Even though ambergran eggs are enormous, the hatchlings are still only 10 kilos in size. They are kept well protected by their mother within her jaws in bays and estuaries while their father hunts for both of them. Growth is rapid. The chicks put on hundreds of kilos within months. Their first year may see them nearly 1,200 kilos in weight. Both parents will take the chicks with them out into the open sea after eight months to join the larger flock.
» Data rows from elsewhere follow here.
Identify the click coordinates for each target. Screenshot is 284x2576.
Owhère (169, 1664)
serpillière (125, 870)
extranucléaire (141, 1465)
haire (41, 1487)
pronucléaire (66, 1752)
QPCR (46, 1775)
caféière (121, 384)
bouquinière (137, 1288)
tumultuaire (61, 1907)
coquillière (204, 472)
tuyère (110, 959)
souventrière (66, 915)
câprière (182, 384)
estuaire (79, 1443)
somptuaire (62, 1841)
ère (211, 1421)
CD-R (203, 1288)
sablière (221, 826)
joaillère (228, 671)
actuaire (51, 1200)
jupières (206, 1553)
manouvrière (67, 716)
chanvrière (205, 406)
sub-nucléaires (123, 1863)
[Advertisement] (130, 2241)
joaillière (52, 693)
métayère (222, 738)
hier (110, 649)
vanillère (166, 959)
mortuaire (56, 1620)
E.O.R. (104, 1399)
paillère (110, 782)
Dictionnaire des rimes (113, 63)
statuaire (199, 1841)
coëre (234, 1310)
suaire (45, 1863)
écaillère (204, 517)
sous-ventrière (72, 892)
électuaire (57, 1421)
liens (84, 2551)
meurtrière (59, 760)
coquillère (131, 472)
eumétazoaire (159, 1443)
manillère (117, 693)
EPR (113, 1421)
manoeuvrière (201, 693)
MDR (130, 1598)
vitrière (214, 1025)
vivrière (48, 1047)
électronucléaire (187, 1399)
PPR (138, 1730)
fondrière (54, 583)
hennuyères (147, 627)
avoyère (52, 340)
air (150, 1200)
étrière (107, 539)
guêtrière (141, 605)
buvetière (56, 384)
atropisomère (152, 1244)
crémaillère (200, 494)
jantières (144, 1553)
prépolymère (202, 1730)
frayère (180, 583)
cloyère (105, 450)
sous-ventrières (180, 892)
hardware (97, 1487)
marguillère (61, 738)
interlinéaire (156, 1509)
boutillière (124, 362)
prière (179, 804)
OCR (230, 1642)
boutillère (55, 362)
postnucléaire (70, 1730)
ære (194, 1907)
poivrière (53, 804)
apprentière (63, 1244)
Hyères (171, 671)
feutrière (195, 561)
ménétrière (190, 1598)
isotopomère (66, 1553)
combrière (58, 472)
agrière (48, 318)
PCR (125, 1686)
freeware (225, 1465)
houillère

The chicks will remain with their parents for nearly three years; helping with the next hatchling before reaching their adolescent weight of 5,000 kilos and joining their relatives out in the open sea. It will be another 5 years before they consider raising their own chicks.

Ambergrans are the only cosmopolitan member of the hespies. They are found in all seas, but prefer the cooler latitudes, mostly heading into the tropics only when certain deep-sea prey are massed for breeding. Their own breeding can be varied, but is primarily limited to cooler waters, where giant mosarks cannot go.

The latter nomer, ambergran, comes from regurgitated pellets. Ambergrans eat large quantities of deep sea prey, many of while have bones or keratins than cannot be digested. This grain-like oily mush is much like the regurgitations of HE sperm whales and giant diving mosarks in its pungent odor. The musky vomit is being studied with great interest as a possible perfume base.